* _Task input_:
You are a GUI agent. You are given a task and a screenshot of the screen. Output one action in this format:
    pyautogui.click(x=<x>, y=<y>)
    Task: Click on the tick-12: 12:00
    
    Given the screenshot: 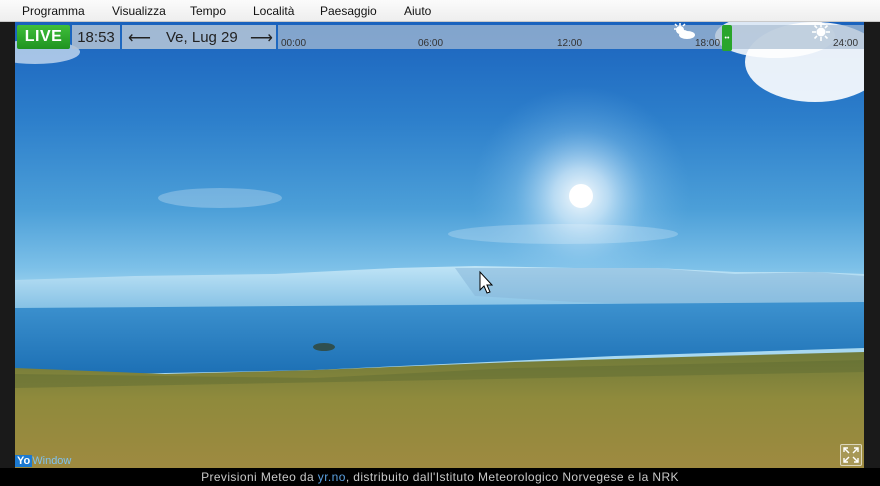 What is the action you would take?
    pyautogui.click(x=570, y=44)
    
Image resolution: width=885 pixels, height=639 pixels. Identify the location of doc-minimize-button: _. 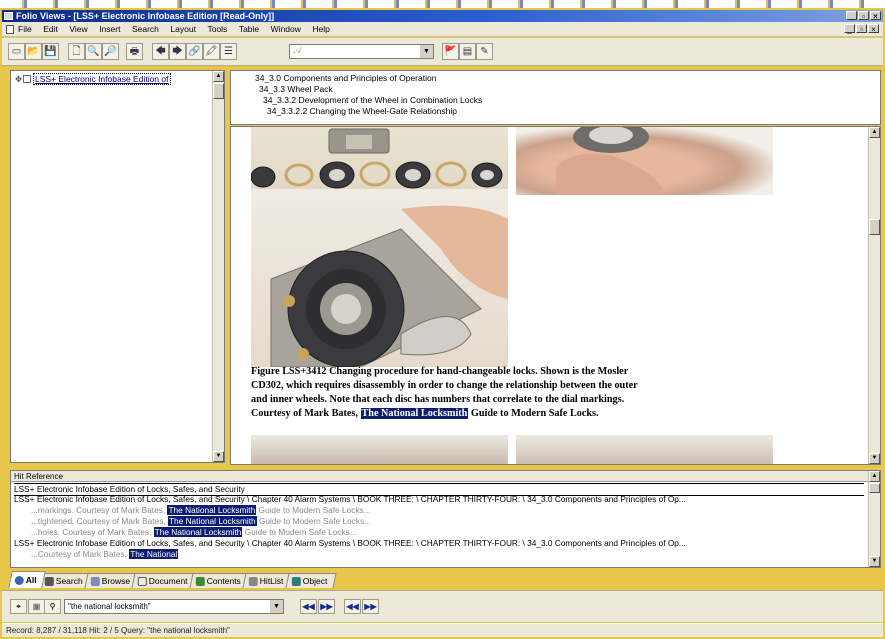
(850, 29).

* _Assignment_: Rewrite the stretch from the line containing "Image resolution: width=885" through the end of the items as a two-column CSV with the headers instruction and response, one row per item. Put each value in a single quoted field with line breaks replaced by spaces, and leave the pictures out.

* _The completed task_:
instruction,response
"Image resolution: width=885 pixels, height=639 pixels. Identify the location of doc-minimize-button: _.","(850, 29)."